ŞİRİN AKTEMUR İLE OYUN YAZARLIĞI ÜZERİNE

Krom Sahne Sanatları Dergisi

Özel tiyatrolar ve ödenekli tiyatrolarda seyirciyle buluşan oyunlarınızın; post politik tiyatral temaları, lirik dili, müzikal nitelikleri gibi ortak noktaları var. Bu anlamda yazarlık tutumuz ve tercihlerinizden bahseder misiniz?

Genel yargı olarak, birbiriyle çok da yan yana düşünülemeyecek konulardaki oyunları, farklı zamanlarda kaleme aldım. Tematik olarak aslında ortak noktaları, ötekileştirmeydi. Toplum içinde ötekileştirilmiş her durum, benim için yazma sebebi. Örneğin Madımak katliamını da konu edinen Hasret Gültekin Müzikali’ni, Nazım Hikmet Müzikali’ni ya da Uğur Mumcu Kantatı’nı veya “kadın” temalı oyunları kaleme almış bir sanatçının Arabesk Müzikali de yazmayı tercih etmesi tuhaf karşılandı. Hep şu soruyu duydum: “Neden?” Arabesk dinleyen insanlar ve o kültür de bu toplum içinde ayrıştırılmış ve dışlanmış bir kitleydi. Tiyatro sanatı ise herkesi birleştiren, toplumun her kesimini kucaklayan ve “iyi”de buluşturan bir sanat. Arabesk dinleyen ya da “alt kültür” diye tanımlanan herhangi bir grubu niye ayıralım ya da dışlayalım? Bence birbirimizi anlamaya çalışmalıyız. Ben de yazarlık üslubumda bunu tercih ediyorum. Dolayısıyla ötekileştirme temel tercihlerimden biri hâline geldi.

Ayrıca, yaşadığımız coğrafyaya, yüzlerce kültürden, binlerce yılda oluşan Anadolu kültürüne büyük bir tutkum ve her gün daha da büyüyen bir hayranlığım var. Anadolu kültürüne dair çok şey anlatmayı, öğrendikçe daha da çok anlatmayı ve tüm bunları müzikle anlatmayı çok seviyor ve güçlü buluyorum.

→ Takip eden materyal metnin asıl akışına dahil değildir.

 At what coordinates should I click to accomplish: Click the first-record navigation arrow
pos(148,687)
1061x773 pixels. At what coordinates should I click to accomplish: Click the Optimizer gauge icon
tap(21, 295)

Toplumsal yapıdaki “ötekileştirme” oyun kurgularınızda çatışmanın ve ele aldığınız temaların ana unsurlarından biri. Bu konuları klişeye düşmeden nasıl işliyorsunuz?

Gerçeğin kendisini anlatarak. Klişenin yapaylığı, izleyenle anlatan arasına samimiyetsiz bir mesafe koyuyor. Klişeyi, tiyatro sanatına da seyircisine de yakışır bulmuyorum. Sahnede izleteceğimiz eserin sanatsal değerini düşüren bir şey, klişe ya da ajitasyon. İkisini de tehlikeli ve ucuz buluyorum. Oysa tiyatro sanatı; başta metniyle, rejisiyle, sahne tasarımıyla, oyuncusuyla ve seyircisiyle birlikte sanatsal değeri ve niteliği yüksek bir tür. Yazdığım metinlerde -içerik olarak anlatacağım konunun değerini düşürmemek adına- hem klişeden uzak kalmak için çaba harcıyorum hem de edebi değerini koruma güdüsüyle emek veriyorum. İlk yazarlık Hocam Hasip Akgül, tiyatro metninin üslup olarak “iyi bir şiir” olduğu söylerdi. Bunu hiç unutmam. O yüzden yazdığım her satırda, şiir emeği vermeyi seviyorum.

Teori kökenli bir yazar olduğum için, içerik olarak yazacağım her konuyu çok boyutlu inceliyorum, aylarca kuramsal çalışıyor, işlerken de çok boyutlu ele almaya gayret ediyorum. İlk akla geleni değil, bazen ters köşe, bazen en uzaktaki ihtimaliyle ama her durumda gerçeğin kendisiyle anlatmaya çalışıyorum. Sanırım bunlar yazarken klişeden uzaklaştıran bakış açıları hâline geliyor metinlerimde.